_Extract_
= Beginning of Section =

Explain the Bohr Shift and why it occurs.
- Reduces affinity of Hb for O2.
- Formation of haemoglobinic acid –> H+ ions interact with Hb.
- Hb provides buffering effect –> prevents pH changes.
- Alter shape of Hb.
- CO2 binds to Hb forming carbaminohaemoglobin.
- More O2 released where needed.
Why is the fetal Hb curve to the left of the adult Hb curve?
- Placenta has lower pO2.
- Adult oxyhaemoglobin will release O2 in low pO2.
- Fetal Hb has higher affinity for O2.
- More O2 transported around body.
- Fetal Hb takes up more O2 in lower pO2.
Why does blood off load more O2 to actively respiring tissues than resting tissues?
- More O2 released at same pO2.
- More CO2 produced.
- Lower affinity of Hb for O2.
- CO2 produced results in dissociation of carbonic acid.
How HCO3 - ions are produced in the erythrocytes.
- CO2 diffuses into erythrocytes.
- CO2 reacts with H2O
- Carbonic anhydrase catalyses reversible reaction between CO2 + H2O to form carbonic acid.
- Carbonic acid dissociates to form HCO3- and H+ ions.

= End of Section =

_Source material_
= Beginning of Section =

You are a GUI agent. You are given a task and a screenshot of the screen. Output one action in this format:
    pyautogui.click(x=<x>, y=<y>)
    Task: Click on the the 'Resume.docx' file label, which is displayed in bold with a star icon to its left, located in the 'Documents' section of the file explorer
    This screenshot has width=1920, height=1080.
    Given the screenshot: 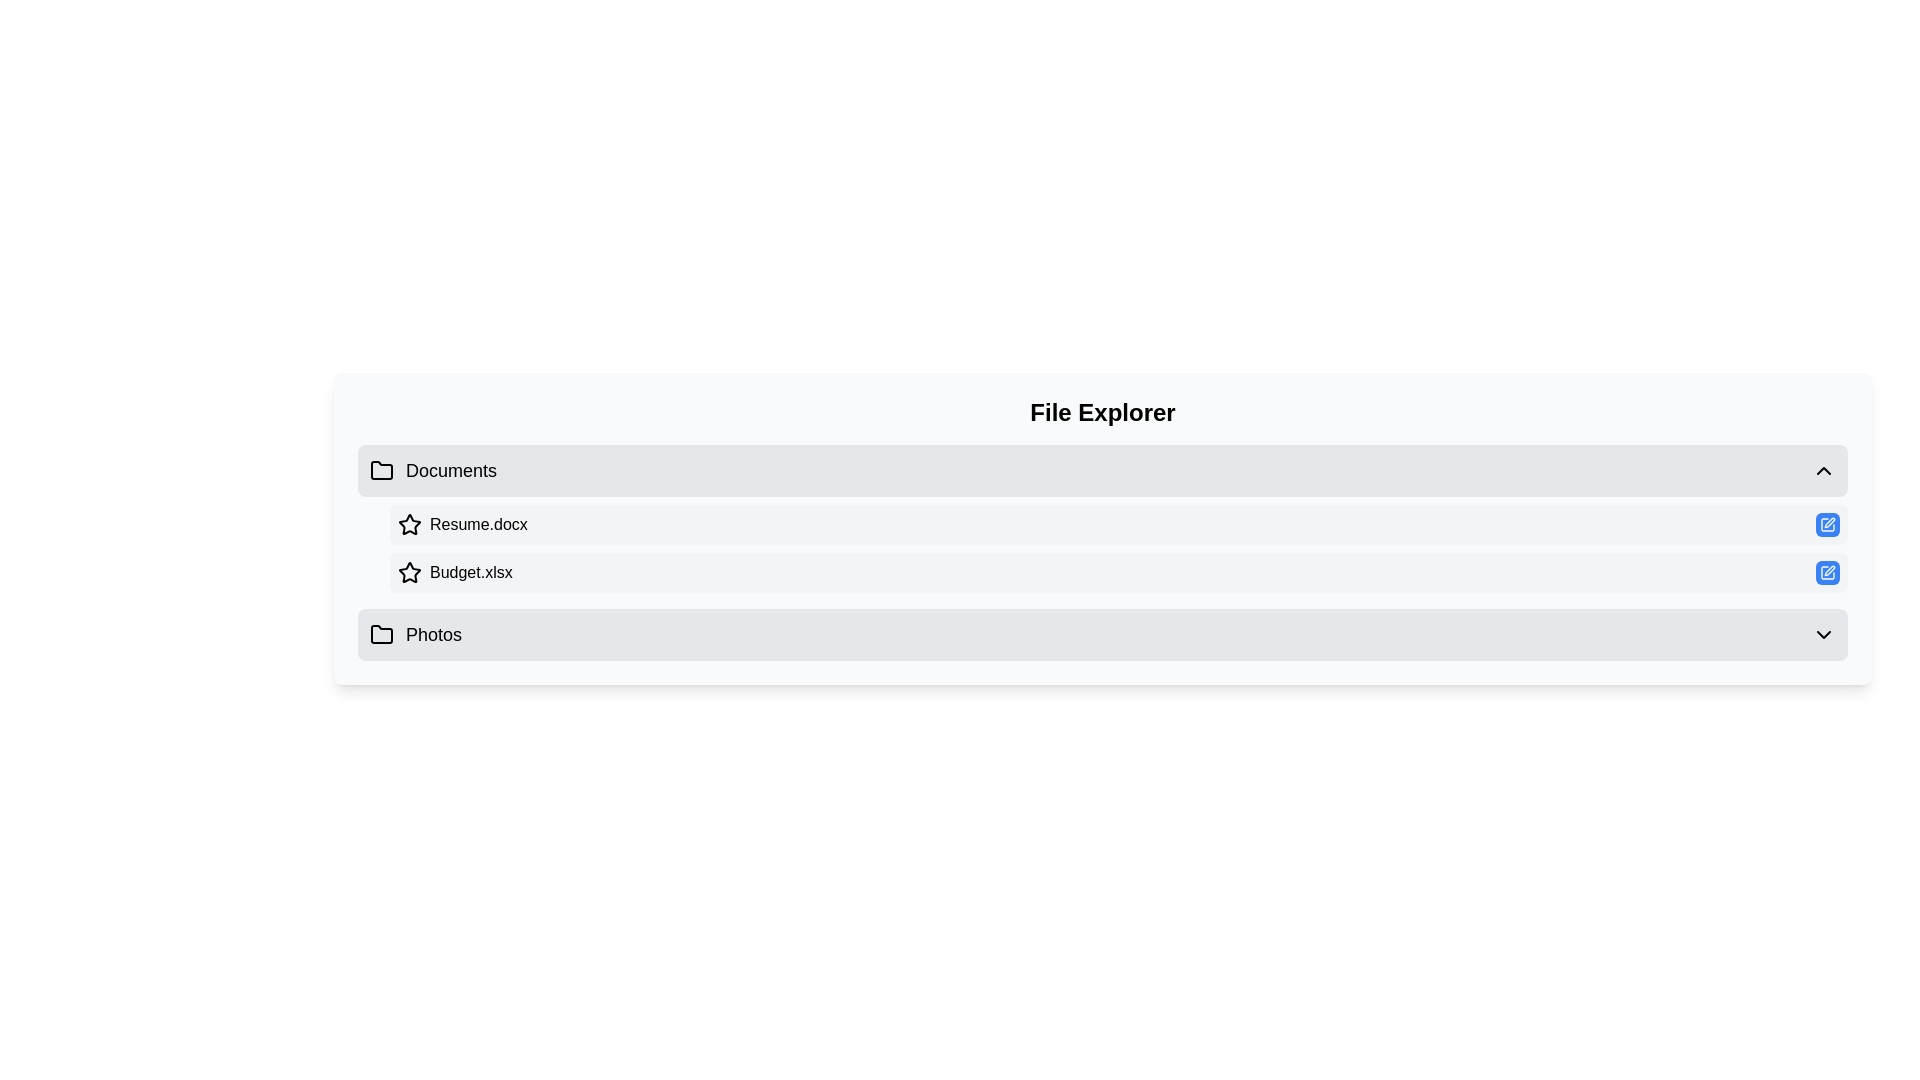 What is the action you would take?
    pyautogui.click(x=461, y=523)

= End of Section =

_Directions_
1. In the notes on oxygen transport, which enzyme catalyzes the reaction between CO2 and H2O to form carbonic acid?
2. From the notes on oxygen transport, copy out the passage that begins with the words "- Reduces affinity" and ends after "than resting tissues?".

_Results for each task_
1. Carbonic anhydrase.

2.
- Reduces affinity of Hb for O2.
- Formation of haemoglobinic acid –> H+ ions interact with Hb.
- Hb provides buffering effect –> prevents pH changes.
- Alter shape of Hb.
- CO2 binds to Hb forming carbaminohaemoglobin.
- More O2 released where needed.
Why is the fetal Hb curve to the left of the adult Hb curve?
- Placenta has lower pO2.
- Adult oxyhaemoglobin will release O2 in low pO2.
- Fetal Hb has higher affinity for O2.
- More O2 transported around body.
- Fetal Hb takes up more O2 in lower pO2.
Why does blood off load more O2 to actively respiring tissues than resting tissues?